The Research Of Computer Virus Detection Based On Computer Immunology

With the rapid development of information technology, especially of Internet, computer viruses today tend to spread more quickly and widely, the threat of computer viruses to computer security becomes more and more outstanding. But meanwhile, the traditional virus detection technologies seem weak and passive before the viruses . The principle used by immune system to protect body successfully from invasions provides an important hint for the investigation of computer security. From the viewpoint of information-processing,immune system is in fact a compelling example of massively parallel information-processing system. It has some good characteristics of being distributed, adaptive, robust ,which computer security systems today do not bear. The successful defense of biological immune system against biological viruses show us a good example to build "computer virus immune system"(CVIS).
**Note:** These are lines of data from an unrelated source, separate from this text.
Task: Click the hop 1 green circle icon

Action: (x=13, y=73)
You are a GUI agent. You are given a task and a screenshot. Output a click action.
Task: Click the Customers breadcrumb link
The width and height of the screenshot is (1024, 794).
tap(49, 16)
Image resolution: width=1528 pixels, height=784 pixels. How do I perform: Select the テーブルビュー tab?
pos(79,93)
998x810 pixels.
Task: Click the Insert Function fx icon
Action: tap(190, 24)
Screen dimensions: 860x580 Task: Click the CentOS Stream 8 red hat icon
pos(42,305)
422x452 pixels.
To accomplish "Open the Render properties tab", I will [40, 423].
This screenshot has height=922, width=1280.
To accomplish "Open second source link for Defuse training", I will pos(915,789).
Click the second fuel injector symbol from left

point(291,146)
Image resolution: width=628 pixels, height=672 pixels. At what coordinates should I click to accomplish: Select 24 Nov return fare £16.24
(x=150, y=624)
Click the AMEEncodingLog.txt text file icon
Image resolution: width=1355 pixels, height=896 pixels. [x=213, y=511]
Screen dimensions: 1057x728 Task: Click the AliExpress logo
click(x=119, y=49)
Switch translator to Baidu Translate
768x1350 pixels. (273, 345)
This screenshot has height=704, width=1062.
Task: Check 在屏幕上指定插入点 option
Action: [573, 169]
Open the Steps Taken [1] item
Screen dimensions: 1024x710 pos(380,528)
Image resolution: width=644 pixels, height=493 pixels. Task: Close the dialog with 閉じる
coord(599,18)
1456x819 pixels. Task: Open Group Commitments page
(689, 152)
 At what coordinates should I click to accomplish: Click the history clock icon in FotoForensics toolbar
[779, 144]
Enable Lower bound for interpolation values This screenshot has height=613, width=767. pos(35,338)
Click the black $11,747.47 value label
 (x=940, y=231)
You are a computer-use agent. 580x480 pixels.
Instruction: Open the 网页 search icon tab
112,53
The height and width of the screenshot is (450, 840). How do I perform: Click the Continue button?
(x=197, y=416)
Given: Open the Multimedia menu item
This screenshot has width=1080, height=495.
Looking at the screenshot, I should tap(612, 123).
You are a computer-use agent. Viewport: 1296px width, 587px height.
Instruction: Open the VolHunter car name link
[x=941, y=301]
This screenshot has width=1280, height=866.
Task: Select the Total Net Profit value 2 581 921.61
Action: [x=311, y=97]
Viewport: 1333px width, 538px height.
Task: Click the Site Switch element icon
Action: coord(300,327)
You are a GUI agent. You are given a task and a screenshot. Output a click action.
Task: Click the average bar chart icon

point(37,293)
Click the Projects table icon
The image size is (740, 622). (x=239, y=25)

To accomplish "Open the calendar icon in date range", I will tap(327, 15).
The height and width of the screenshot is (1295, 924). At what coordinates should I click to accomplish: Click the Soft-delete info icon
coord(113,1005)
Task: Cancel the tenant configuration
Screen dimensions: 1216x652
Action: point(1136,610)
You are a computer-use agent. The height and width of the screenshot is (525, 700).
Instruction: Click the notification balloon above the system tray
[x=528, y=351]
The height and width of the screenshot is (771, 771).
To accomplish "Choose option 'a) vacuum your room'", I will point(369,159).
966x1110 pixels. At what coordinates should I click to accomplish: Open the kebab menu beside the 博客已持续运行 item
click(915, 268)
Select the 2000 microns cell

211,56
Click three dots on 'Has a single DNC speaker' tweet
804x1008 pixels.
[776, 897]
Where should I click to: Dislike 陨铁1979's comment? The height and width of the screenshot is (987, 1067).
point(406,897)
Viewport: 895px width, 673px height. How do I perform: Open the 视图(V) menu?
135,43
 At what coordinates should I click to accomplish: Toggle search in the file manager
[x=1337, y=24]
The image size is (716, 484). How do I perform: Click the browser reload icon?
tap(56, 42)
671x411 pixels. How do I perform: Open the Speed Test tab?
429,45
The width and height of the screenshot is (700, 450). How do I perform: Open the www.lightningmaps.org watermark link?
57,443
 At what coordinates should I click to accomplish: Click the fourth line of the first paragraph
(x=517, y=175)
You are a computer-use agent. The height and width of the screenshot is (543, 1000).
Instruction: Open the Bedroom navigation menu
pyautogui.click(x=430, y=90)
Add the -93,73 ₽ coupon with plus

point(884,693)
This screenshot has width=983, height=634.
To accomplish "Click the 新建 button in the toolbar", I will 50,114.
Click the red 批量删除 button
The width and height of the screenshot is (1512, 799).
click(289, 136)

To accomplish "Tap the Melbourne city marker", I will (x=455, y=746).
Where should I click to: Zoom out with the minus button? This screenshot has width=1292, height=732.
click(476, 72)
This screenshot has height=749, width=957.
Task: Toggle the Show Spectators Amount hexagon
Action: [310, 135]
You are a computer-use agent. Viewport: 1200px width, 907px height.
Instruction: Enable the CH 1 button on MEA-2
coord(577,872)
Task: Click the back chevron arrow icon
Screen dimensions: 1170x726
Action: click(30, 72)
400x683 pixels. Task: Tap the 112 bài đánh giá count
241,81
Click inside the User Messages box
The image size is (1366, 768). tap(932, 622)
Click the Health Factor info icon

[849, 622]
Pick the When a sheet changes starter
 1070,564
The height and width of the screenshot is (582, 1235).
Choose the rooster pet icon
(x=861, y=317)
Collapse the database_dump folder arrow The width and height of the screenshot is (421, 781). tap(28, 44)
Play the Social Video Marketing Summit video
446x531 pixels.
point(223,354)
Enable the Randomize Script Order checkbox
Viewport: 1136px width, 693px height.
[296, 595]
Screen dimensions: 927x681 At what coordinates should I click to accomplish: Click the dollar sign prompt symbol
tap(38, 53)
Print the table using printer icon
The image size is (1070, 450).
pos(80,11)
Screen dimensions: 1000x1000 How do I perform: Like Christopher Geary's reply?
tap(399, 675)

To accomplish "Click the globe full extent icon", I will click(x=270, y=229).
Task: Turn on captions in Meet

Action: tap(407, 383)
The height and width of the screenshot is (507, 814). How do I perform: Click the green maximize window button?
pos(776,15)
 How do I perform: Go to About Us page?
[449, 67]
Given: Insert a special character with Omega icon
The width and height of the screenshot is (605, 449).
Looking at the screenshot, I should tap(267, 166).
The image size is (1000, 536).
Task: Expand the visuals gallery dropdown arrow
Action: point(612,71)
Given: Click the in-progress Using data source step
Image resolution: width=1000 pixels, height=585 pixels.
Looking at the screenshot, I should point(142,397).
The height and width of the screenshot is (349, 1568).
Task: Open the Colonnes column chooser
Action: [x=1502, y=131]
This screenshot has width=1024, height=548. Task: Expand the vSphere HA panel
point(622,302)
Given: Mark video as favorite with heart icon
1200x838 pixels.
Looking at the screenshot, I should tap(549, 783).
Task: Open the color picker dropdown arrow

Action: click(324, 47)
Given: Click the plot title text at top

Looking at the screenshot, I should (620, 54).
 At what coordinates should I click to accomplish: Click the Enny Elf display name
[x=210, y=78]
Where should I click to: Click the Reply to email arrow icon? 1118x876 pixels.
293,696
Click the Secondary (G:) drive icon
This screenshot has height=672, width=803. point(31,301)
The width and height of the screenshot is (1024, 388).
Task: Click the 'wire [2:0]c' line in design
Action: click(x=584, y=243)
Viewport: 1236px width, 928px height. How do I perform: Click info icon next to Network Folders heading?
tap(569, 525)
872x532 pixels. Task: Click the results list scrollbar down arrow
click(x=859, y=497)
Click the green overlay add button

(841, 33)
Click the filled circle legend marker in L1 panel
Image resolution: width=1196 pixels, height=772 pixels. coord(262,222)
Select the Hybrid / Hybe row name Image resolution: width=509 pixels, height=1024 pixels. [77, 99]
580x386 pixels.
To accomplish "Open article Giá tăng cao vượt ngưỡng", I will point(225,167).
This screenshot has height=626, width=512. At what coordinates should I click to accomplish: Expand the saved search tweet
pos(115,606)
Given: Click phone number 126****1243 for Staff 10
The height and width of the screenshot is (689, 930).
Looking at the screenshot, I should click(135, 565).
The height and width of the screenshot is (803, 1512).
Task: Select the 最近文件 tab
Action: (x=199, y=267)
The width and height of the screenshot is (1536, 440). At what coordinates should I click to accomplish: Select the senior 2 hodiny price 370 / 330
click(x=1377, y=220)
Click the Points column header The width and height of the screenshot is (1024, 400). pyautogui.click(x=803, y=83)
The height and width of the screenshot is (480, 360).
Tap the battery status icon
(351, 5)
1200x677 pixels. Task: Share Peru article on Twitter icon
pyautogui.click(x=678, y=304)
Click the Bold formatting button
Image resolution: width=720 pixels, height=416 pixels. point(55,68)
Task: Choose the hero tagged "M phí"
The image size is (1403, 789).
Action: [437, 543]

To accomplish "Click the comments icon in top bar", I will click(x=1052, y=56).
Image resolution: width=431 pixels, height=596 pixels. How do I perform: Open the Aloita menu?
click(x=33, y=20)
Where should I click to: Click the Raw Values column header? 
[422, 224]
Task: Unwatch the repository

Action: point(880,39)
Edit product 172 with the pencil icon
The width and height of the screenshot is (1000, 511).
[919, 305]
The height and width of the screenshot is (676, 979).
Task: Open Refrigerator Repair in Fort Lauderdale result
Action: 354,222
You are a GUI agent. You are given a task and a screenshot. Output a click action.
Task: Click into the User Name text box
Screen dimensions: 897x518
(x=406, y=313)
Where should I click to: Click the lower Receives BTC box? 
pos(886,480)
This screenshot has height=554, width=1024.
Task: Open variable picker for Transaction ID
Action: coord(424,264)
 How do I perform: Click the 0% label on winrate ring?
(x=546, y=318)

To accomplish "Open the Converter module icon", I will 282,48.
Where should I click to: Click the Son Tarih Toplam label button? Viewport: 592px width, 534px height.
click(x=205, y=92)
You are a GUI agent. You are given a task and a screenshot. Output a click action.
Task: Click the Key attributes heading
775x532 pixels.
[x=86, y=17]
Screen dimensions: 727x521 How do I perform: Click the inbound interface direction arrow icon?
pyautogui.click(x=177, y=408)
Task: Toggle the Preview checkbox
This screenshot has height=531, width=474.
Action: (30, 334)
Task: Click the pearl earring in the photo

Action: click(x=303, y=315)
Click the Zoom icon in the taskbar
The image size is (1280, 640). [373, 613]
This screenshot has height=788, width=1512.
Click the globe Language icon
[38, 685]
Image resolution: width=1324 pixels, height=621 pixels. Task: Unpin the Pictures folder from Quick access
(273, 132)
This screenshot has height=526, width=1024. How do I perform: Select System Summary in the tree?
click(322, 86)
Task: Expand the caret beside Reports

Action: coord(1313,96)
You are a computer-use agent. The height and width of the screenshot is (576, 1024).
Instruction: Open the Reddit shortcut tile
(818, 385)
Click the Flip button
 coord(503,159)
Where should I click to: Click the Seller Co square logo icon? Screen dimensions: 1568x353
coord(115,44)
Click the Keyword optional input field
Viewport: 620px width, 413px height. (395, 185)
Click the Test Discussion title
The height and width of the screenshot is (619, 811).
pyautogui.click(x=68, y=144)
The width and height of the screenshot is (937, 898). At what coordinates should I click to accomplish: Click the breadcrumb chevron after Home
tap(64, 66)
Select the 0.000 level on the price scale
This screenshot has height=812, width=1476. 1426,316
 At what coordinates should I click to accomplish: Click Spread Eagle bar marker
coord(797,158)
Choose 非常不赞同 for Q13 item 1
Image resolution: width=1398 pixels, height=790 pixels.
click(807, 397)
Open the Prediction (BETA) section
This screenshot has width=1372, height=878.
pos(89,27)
Based on a research of computer virus detection technology and existing CVIS, this thesis extends anomaly detection method and points out that the stable attributes of the process can differentiate between normal and abnormal programs. A virus detection method based on immune principles is proposed accordingly. The experiment of the method shows it is a good solution to unknown viruses detection. A model of detectors of multiple kinds is constructed according to the process detection method. Finally, a virus detection scheme based on the immune detection model is proposed, in which a distributed structure of multiple cooperating nodes is adopted to detect and defense viruses. Specifically, the contribution of the thesis includes as follows: Analyzing computer virus and present virus detection technologies. Explaining and analyzing the main principle of computer immunology and its application in computer security. Analyzing present computer virus immune systems. Proposing a method of define "self"from dynamic attributes of process and design a detector model based on immune principle from the definition. Experimenting on the immune virus detecting method. Proposing a virus detection scheme based on immunology principles.